Długi weekend przeszedł już do historii, trzy dni pracy spowodowały, że Roch czuje się jak niedopity, bo ledwie zaczął pracować to już mu się zrobił kolejny weekend i w sumie nic nie zrobił konstruktywnego, tylko siedział i dumał. W końcu jednak przyszła sobota i Roch pojechał do zaprzyjaźnionego Adventure żeby zakupić nowy komplet łatek, bo została mu tylko jedna sierotka, a Roch zwykł łapać dwie dziurki za jednym zamachem.
Popołudniu Roch był gotowy do jeżdżenia, ale nie było nikogo z kim mógłby pedałować. Więc wetknął wtyczkę słuchawek do telefonu i ustawił ulubioną muzykę. Dzięki temu miał większe szanse na to, że przejedzie więcej niż dwadzieścia kilometrów, czyli do Świerklańca i z powrotem.

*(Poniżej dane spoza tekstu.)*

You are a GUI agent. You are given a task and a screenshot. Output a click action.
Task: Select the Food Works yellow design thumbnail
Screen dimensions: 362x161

Dobrze mu się pedałowało, więc z rzeczonego Świerklańca Roch pojechał do Piekar Śląskich, tam wjechał na kopiec i pojechał dalej do Radzionkowa. Kilometrów było wciąż mało więc Roch uderzył jeszcze na Dolomity i w końcu czuł zadowolenie z wyniku.
Z wynikiem 37 kilometrów wrócił do domu choć chciało mu się jeszcze jeździć to zbliżał się wieczór. Taka pora roku, że o 16:00 robi się ciemno. Z wypadu powstał ślad GPS, który wygląda na poprawny. Chyba ostatnia aktualizacja poprawiła zachowanie programu, bo nie rysuje już prostych kresek, a i prędkości zazwyczaj się zgadzają. Zainteresowani mogą kliknąć: Listopadowa przejażdżka.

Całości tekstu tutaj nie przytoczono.